Abstract
Objective
Diffuse alveolar hemorrhage (DAH) is a severe pulmonary complication of numerous diseases, including rheumatic conditions. We have conducted an observational study using inpatient data from the National Inpatient Sample to study the relationship of DAH with rheumatic conditions along with their descriptive characteristics.
Methods
An observational study was conducted on hospitalizations in 2016–2018 with a principal diagnosis of DAH from the United States National Inpatient Sample database. A multivariate logistic regression analysis was performed to calculate adjusted odds ratios (ORadj) for risk factors of DAH.

● Supplied data:
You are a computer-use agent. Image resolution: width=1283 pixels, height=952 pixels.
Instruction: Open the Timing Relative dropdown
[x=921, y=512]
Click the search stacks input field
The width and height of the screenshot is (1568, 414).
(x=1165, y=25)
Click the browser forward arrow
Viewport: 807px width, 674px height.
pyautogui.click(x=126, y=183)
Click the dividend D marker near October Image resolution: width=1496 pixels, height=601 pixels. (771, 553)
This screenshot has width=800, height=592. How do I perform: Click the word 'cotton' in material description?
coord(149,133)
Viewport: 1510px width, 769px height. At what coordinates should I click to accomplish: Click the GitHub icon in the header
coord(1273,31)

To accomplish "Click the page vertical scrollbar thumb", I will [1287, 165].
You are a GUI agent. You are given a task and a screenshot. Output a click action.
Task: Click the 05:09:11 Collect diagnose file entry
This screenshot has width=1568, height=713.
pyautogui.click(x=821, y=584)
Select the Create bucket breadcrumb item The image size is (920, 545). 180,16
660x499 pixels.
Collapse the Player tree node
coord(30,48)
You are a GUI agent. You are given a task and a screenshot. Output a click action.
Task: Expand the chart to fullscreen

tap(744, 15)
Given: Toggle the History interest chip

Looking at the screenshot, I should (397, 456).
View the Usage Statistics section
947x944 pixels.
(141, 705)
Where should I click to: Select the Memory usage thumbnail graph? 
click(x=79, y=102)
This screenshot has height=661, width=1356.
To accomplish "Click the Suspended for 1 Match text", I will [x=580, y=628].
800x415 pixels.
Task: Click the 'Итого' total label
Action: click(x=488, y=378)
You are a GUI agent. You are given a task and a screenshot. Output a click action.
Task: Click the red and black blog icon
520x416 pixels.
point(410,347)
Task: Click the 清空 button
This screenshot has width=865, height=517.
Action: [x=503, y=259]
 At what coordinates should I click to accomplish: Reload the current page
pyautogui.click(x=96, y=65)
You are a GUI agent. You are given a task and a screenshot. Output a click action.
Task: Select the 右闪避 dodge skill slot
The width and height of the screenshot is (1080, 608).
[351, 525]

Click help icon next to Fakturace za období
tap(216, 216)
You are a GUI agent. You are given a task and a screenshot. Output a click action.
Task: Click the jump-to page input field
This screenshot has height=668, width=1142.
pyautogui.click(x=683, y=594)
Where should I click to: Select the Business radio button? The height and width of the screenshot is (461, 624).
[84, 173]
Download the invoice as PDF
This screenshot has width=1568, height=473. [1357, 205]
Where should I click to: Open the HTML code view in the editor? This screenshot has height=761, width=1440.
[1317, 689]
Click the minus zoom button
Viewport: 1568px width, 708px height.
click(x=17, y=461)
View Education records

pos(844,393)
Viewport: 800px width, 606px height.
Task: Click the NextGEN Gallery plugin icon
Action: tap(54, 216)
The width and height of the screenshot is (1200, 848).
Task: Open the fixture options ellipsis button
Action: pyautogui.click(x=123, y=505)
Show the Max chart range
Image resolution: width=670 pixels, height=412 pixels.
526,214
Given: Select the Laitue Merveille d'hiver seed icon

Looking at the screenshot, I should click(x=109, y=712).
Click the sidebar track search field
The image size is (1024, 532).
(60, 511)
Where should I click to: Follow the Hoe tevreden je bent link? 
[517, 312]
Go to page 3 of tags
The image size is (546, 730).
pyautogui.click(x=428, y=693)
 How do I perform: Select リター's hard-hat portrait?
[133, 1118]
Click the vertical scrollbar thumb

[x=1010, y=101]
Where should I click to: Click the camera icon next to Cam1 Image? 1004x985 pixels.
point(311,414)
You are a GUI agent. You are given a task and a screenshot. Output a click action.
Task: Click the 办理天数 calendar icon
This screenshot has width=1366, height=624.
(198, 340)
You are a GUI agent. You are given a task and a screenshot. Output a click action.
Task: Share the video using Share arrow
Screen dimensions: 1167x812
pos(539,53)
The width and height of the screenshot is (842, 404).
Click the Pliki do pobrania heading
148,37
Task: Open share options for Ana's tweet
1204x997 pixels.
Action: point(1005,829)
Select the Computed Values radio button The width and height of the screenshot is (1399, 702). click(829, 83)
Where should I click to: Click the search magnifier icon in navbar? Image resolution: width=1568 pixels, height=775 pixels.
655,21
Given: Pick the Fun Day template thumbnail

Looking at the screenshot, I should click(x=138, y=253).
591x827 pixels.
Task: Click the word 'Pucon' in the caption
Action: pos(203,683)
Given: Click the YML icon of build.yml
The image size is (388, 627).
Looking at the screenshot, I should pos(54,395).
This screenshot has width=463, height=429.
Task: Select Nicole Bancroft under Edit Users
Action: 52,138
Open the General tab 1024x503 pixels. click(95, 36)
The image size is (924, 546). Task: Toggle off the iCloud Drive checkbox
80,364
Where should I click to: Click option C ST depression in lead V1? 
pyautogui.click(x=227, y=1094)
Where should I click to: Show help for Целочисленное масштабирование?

● What you need to do: Extend the abstract on diffuse alveolar hemorrhage past its final sentence.

● Written answer:
Results
A total of 5420 DAH hospitalizations were identified among 90 million hospitalizations. Mortality in this group was found to be 24.3%. Majority of patients admitted with DAH were white and male, with a mean age of 61.8 years and a mean LOS of 10.6 days. Multivariate analysis showed that multiple rheumatic diseases were associated with DAH, including anti-neutrophil cytoplasmic antibody–associated vasculitis (AAV) (ORadj 72.56) (95% C.I. 50.607–104.043), antiphospholipid antibody syndrome (APLS) (ORadj 6.51) (95% C.I. 3.734–11.366), eosinophilic granulomatosis with polyangiitis (EGPA) (ORadj 7.13) (95% C.I. 1.886–26.926), Goodpasture’s (ORadj 30.58) (95% C.I. 16.360–57.176), rheumatoid arthritis (RA) (ORadj 1.60) (95% C.I. 1.158–2.212), sarcoidosis (ORadj 3.99) (95% C.I. 2.300–6.926), and systemic lupus (SLE) (ORadj 5.82) (95% C.I. 3.993–8.481).
Conclusion
Although DAH is a relatively rare entity, it carries a very high mortality. Multiple rheumatic diseases were associated with DAH hospitalizations including AAV, APLS, EGPA, Goodpasture’s, RA, sarcoidosis, and SLE.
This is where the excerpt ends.